[Extracted entries — start]
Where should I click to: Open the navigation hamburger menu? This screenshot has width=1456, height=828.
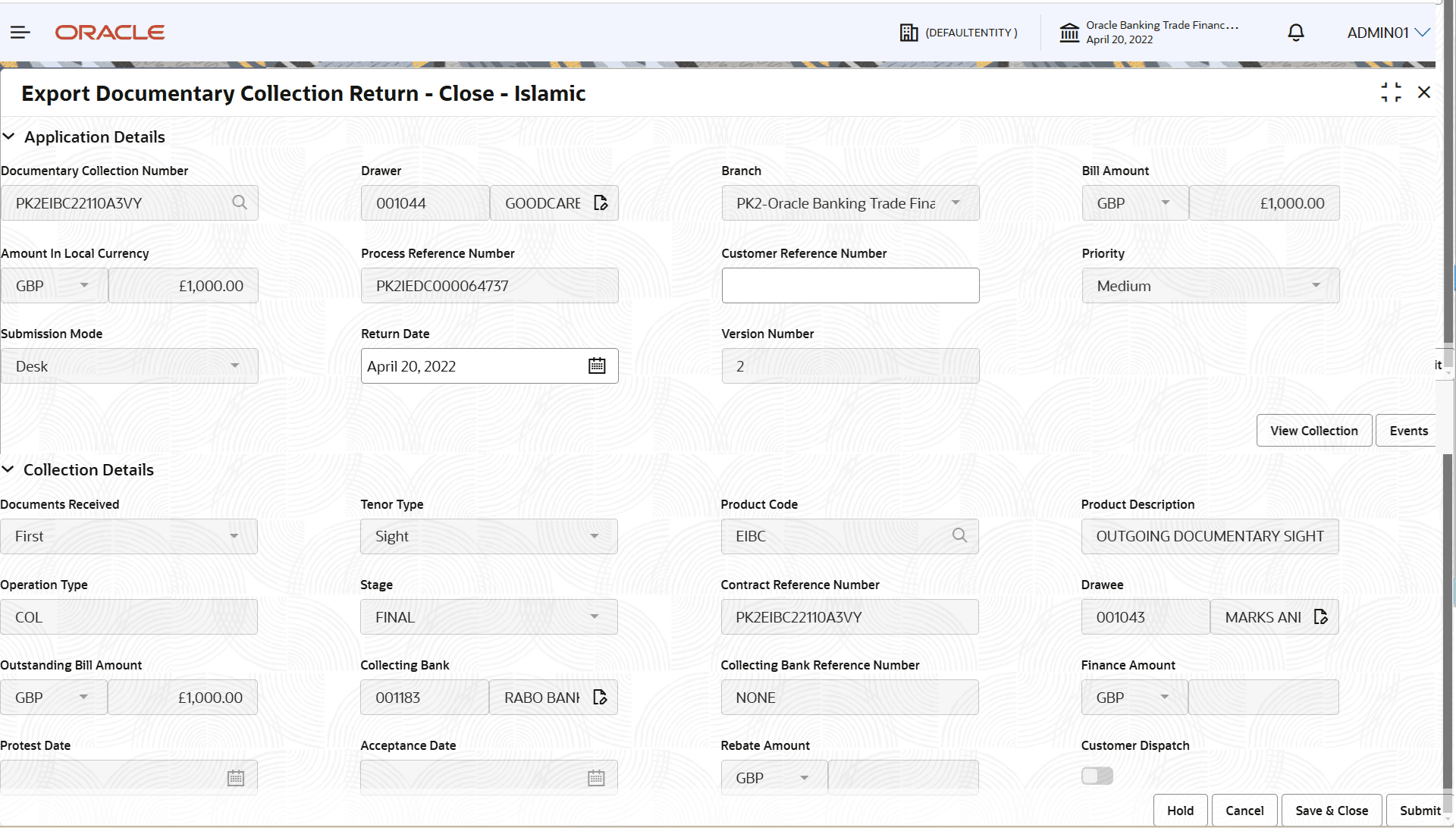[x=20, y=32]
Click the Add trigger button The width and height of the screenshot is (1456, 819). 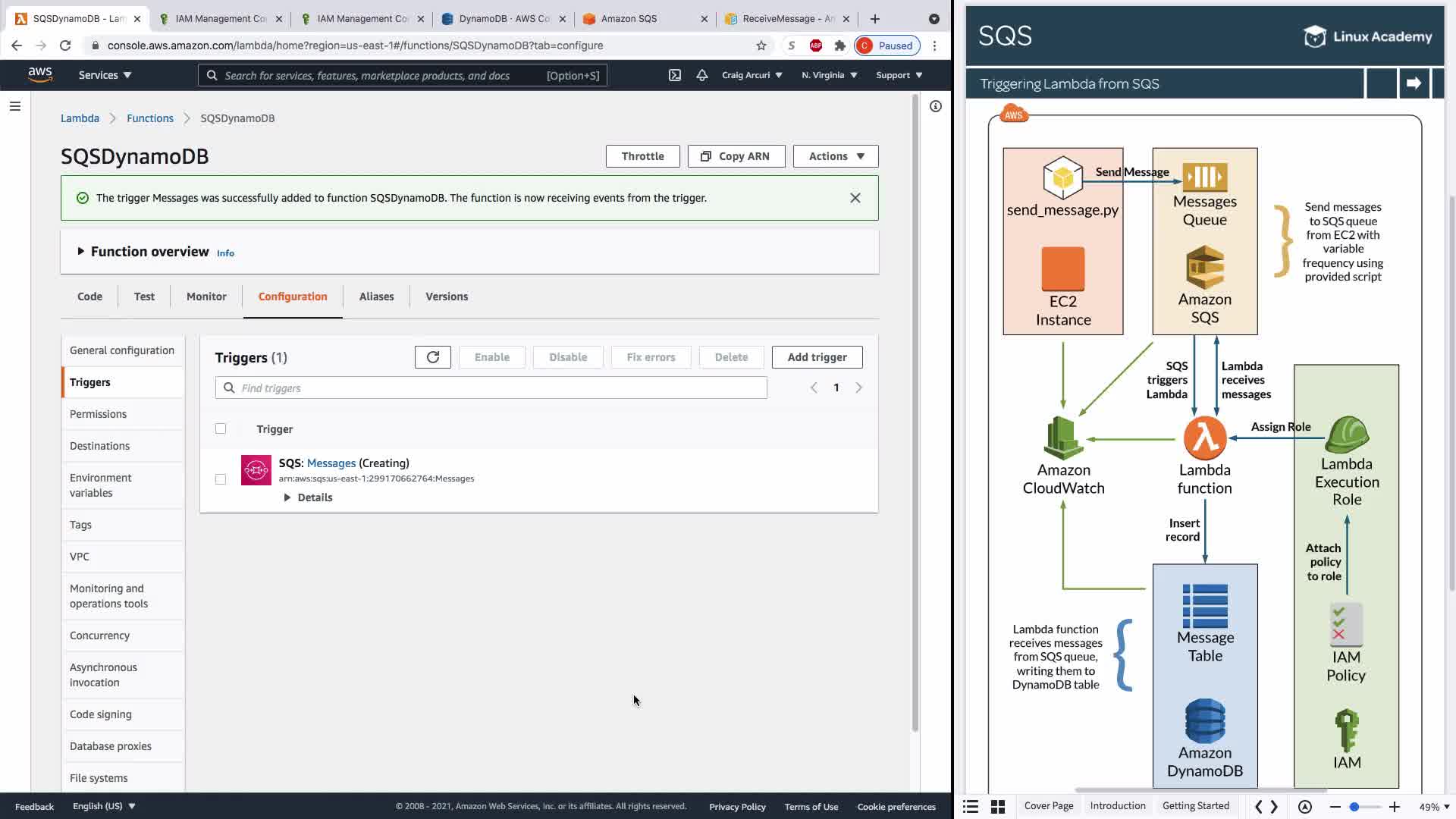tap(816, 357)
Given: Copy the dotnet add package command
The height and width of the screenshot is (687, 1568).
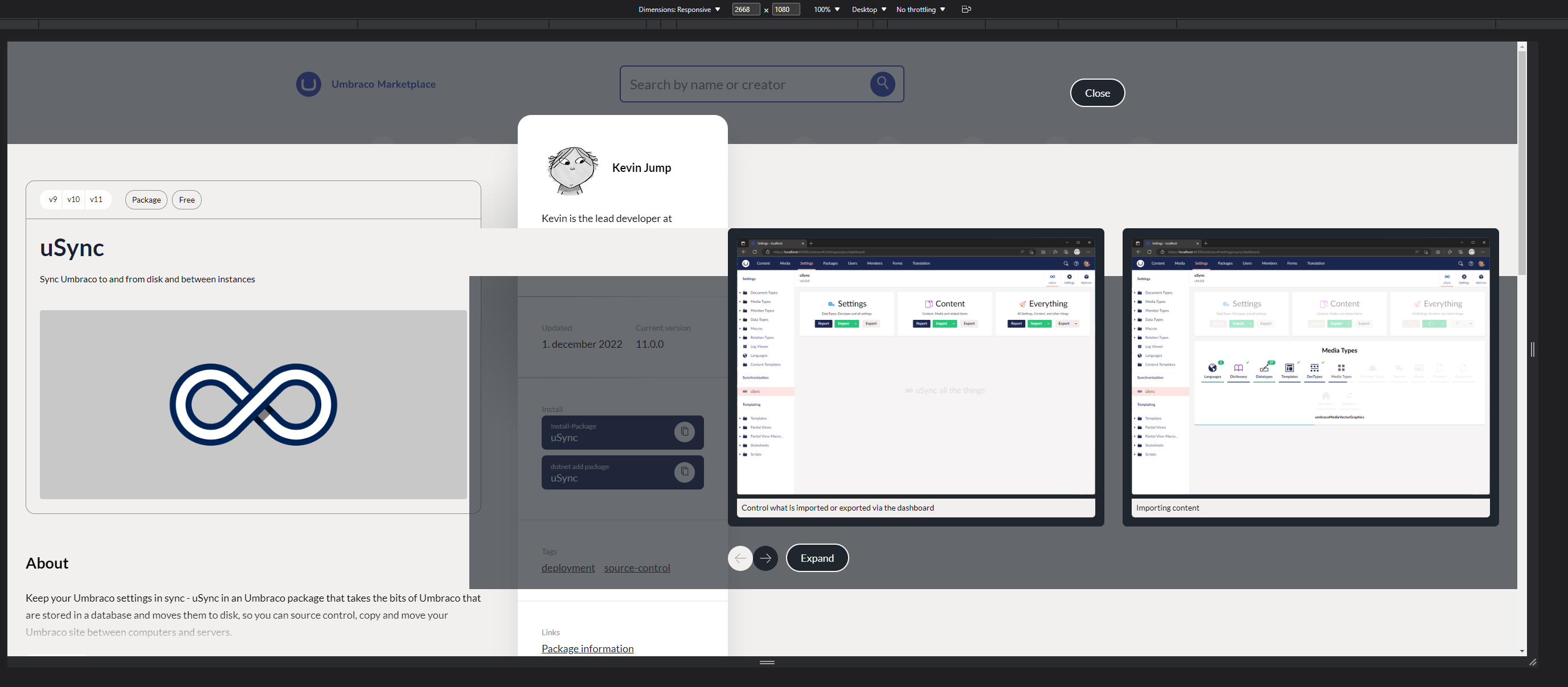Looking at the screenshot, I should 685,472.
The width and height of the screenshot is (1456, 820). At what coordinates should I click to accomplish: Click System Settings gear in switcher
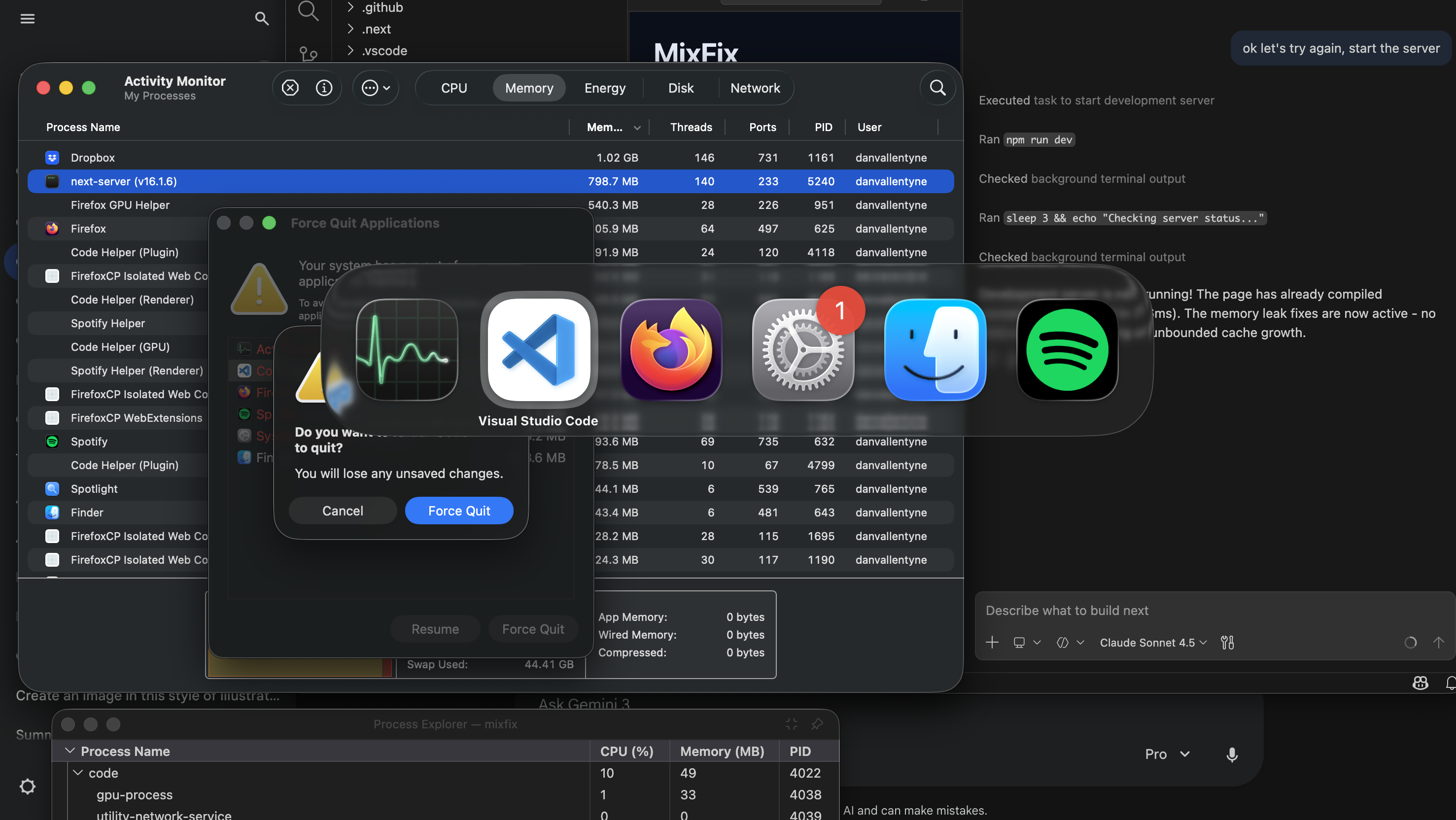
[Extracted entries — finish]
Activity
Write out each line exactly, from the one containing "Given: Copy the dotnet add package command" through the end of the entries, and skip the pictures.

Answer space
Given: Copy the dotnet add package command
The height and width of the screenshot is (687, 1568).
Looking at the screenshot, I should 685,472.
The width and height of the screenshot is (1456, 820). At what coordinates should I click to accomplish: Click System Settings gear in switcher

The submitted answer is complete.